§ DOCUMENTO FUENTE
-- -- --

El
París de los años 20 del pasado siglo era, sin duda, la capital cultural del
mundo. Ejercía un magnetismo especial para gentes de todas las latitudes (rusos
alejados de su tierra por la Revolución, literatos norteamericanos como John
dos Passos o Hemingway, pintores y músicos españoles como Picasso o Falla…) y
todo era posible en sus cafés, teatros y salas de conciertos.
Los
extranjeros que llegaban a París no sólo se impregnaban de las tradiciones
francesas sino que dejaban en esa ciudad-crisol algo de su propia cultura. Un
caso muy destacado es el de la recepción de la música negra norteamericana en
el seno de la élite artística de la capital francesa.

-- -- --

§ SECCIÓN DE DATOS
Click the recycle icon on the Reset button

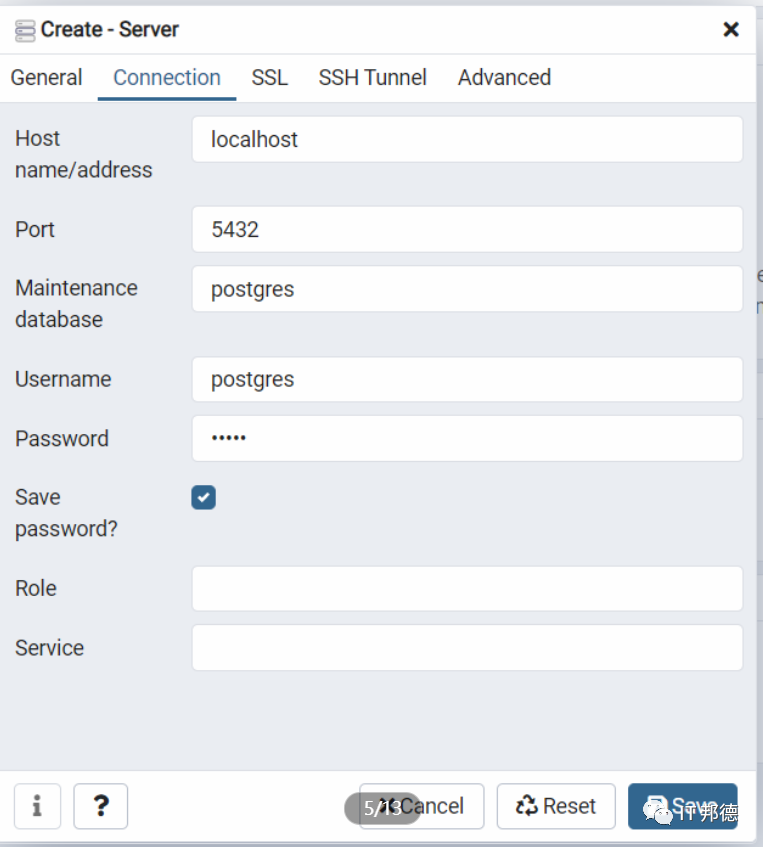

-- -- --

§ EJERCICIOS PROPUESTOS
- a) Enumera todas las personas que el texto sobre el París de los años 20 menciona por su nombre.
- b) Indica si cada una de estas afirmaciones coincide con el texto sobre el París de los años 20 y cita las palabras que lo deciden: (i) Picasso y Falla aparecen entre los españoles atraídos por París. (ii) Los rusos llegaron a París atraídos por la música negra norteamericana. (iii) Los extranjeros que llegaban a París se limitaban a absorber las tradiciones francesas.
- c) Prosigue el texto sobre el París de los años 20 a partir de su última oración.

§ RESPUESTAS
- a) John dos Passos, Hemingway, Picasso y Falla.

- b)
(i) Sí: «pintores y músicos españoles como Picasso o Falla».
(ii) No: «rusos alejados de su tierra por la Revolución».
(iii) No: «no sólo se impregnaban de las tradiciones francesas sino que dejaban en esa ciudad-crisol algo de su propia cultura».

- c)
En
efecto, el jazz (y los géneros con él entroncados) se había ido colando en la
creación académica. Esto era previsible en Estados Unidos, pero paralelamente los
grandes autores franceses se dejaban llevar por los ritmos americanos y
perfumaban sus obras con toques jazzísticos que no siempre eran bien
comprendidos por los oyentes más tradicionales.
Pueden
encontrarse influencias de ciertos patrones de la música negra americana en
autores como Ravel o incluso Debussy. Tales presencias aumentan en el Grupo de
los Seis (Milhaud, Poulenc, Tailleferre, Durey, Honnegger y Auric) y alcanzan a
otros menos conocidos, que estaban en la misma línea aunque no llegaron a
entrar en el grupo de los elegidos.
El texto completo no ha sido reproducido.